Project Orient Tbilisi – Residential, Office and Commercial Building, Georgia
GMT Real Estate Ltd. Tbilisi, Georgia
Competition 1st prize
2007 - 2008
Execution of work stopped after start of construction
2 - 7, General contractor
Planning: Kai Otto, Jessica Brück, Odile Ullrich, Tobias Hübner, Andreas Mrusek, Hanna Stengelin, Silke Koller
Total cost 43,900,000 €
Gross floor area 40,942 m²
The design concept aimed to offer a symbolic architectural expression of the democratic reorganisation of a free Georgia. This was to be fulfilled by creating a new landmark in the historic part of Tbilisi, on Rustaveli Avenue opposite the Parliament Building. In stark contrast to the historic structures, the architectural concept disregards the stylistic and organisational principles of the neoclassical architecture in the area. The building avoids orthogonality and opens itself through distinctive breaks in the outer shape, establishing new relations to the surrounding streets, as well as the church and park.

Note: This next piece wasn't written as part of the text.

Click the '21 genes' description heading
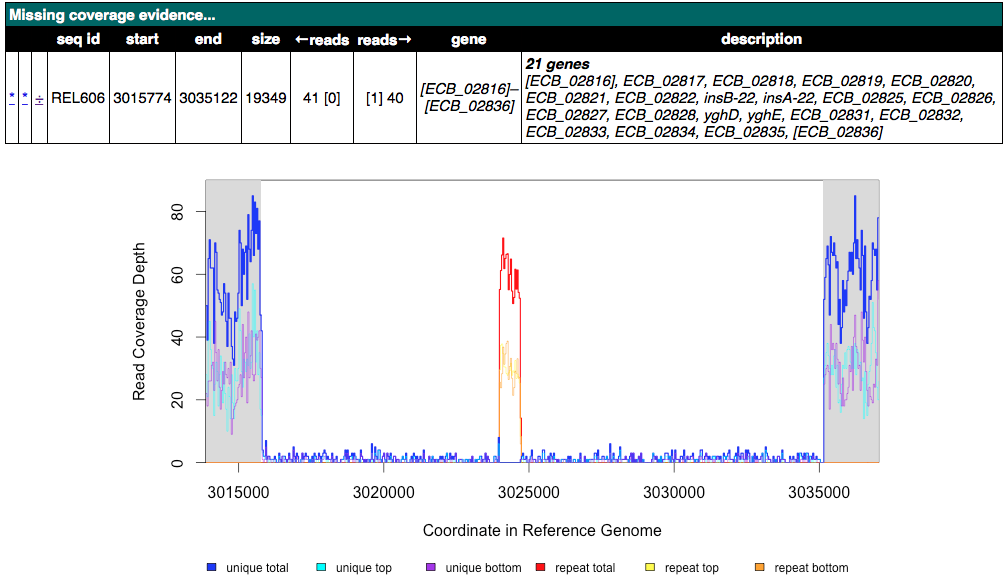The width and height of the screenshot is (1005, 585). pos(557,64)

Jutting out into and receding away from the streetscape, the façade slopes in various directions. Diversely structured glass elements and colour differentiations enhance the plasticity of the building and reflect the social transformation theme in the façade. The building is a visible symbol of a new democratic attitude of the Georgian people. Small and large passages traverse the building, cumulating in a funnel-shaped courtyard growing wider towards the top and surrounded by three horizontal sections with different uses. Shops, restaurants and cafés are located at street level. On top of these are office floors, followed by floors reserved for private apartments with roof gardens. In the uppermost part of the building, above the actual roof, a restaurant with a terrace offers stunning views across the city.
An atrium-like courtyard with small squares and galleries forms the heart of the building, with balcony gardens of offices and apartments situated above – alternately jutting out and receding spaces that serve both as circulation routes and as places to linger in. A large glass roof over the courtyard permits year-round use, protected from rain, wind and sun, as well as natural ventilation.